BayWa, Germany's largest trader in agricultural products, machinery, and building materials, has secured a second restructuring plan. Cooperative owners and creditor banks have reached a principle agreement, according to Handelsblatt.
The principle agreement provides for possible debt haircut — meaning creditor banks would forgive part of the amounts owed — and fresh capital injection from cooperative owners.
Cooperative shares will be placed in trust to enable future capital contributions from external sources. This is the second rescue operation for the group.
Stefan Müller heads the Genossenschaftsverband Bayern (GVB), the Bavarian Cooperative Association representing the group's majority owners. He has held this position since August 2024 and publicly defends the plan.
The outcome of the negotiations is a great success. The alternative to restructuring would have been a 'Totalschaden' — total loss, or insolvency.

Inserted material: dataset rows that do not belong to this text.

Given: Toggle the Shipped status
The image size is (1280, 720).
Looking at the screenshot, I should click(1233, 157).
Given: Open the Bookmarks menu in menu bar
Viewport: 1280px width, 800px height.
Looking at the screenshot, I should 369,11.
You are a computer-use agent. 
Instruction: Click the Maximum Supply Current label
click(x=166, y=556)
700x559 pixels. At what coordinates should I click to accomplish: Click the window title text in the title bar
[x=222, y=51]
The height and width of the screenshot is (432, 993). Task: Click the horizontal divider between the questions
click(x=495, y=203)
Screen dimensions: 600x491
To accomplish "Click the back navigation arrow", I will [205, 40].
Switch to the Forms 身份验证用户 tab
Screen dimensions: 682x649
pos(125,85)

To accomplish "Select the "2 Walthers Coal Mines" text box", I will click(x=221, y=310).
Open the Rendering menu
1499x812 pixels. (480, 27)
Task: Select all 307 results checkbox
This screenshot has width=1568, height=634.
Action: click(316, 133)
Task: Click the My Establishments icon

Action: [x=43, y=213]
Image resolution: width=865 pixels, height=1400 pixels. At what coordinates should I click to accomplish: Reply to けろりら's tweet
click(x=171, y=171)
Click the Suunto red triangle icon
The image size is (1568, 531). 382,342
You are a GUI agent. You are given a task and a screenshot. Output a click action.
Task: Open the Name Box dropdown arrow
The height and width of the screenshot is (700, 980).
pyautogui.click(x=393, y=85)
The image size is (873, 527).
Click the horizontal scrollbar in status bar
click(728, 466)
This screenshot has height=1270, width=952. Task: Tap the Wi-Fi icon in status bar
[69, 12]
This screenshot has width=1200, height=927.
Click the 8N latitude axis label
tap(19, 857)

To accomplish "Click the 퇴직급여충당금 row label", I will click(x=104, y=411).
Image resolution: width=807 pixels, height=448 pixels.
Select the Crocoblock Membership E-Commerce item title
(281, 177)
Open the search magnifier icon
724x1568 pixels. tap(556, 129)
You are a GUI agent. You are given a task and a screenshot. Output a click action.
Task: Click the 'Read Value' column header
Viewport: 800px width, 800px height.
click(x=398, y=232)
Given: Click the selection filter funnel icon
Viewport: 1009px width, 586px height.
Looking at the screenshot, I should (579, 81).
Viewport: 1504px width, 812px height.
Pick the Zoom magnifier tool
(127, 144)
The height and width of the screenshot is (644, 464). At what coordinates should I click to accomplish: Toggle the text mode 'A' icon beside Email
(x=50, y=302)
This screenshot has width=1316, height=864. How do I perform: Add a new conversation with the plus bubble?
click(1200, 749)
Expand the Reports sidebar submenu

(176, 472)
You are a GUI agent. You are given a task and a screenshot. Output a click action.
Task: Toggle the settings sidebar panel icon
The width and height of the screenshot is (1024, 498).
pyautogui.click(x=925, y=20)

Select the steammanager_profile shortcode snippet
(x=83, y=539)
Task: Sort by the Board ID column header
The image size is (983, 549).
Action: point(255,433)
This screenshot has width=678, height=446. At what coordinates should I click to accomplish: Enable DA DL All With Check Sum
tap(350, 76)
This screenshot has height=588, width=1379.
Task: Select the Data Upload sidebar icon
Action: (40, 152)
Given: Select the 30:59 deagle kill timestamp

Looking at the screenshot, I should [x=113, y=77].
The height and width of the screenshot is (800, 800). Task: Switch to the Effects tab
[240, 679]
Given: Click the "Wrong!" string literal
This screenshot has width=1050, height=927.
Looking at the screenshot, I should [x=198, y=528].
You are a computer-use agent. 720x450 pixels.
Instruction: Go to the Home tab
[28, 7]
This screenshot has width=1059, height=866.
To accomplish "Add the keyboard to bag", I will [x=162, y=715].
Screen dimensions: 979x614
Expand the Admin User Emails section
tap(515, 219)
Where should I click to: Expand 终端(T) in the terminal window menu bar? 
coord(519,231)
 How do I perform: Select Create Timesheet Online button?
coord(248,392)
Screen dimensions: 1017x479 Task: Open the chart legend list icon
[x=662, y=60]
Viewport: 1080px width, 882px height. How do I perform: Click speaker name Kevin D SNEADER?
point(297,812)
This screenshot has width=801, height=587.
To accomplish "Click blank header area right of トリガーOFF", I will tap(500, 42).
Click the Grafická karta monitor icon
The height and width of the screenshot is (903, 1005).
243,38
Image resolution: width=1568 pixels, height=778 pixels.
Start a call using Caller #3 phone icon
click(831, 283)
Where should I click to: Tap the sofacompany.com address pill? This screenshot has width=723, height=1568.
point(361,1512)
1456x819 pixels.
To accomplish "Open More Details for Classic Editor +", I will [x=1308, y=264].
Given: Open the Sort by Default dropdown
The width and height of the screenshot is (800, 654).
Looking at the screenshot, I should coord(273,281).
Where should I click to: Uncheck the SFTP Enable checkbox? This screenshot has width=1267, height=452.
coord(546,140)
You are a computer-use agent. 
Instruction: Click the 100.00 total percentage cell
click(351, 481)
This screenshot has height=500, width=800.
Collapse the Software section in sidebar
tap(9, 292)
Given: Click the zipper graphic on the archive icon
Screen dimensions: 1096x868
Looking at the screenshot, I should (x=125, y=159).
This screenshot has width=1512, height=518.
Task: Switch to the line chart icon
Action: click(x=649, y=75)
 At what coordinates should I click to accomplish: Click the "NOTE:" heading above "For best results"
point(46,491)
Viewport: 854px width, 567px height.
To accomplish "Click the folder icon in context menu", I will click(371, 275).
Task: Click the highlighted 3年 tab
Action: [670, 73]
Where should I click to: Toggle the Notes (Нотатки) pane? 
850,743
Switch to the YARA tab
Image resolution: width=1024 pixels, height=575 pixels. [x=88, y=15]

— Stefan Müller, president of the GVB, according to Handelsblatt
The cooperative sector faces triple exposure to BayWa's crisis: as majority owner, as a creditor bank, and indirectly as the primary bank for farmers who are BayWa clients.
BayWa fell into existential crisis in 2024 following aggressive expansion during the low-interest-rate period. Its renewable energy division delivered results below expectations.
Despite the crisis, the group generated €9.6 billion in revenue during the first nine months of 2025.
Since the 2024 crisis, Michael Baur has served as Chief Restructuring Officer (CRO). He is the key figure at BayWa.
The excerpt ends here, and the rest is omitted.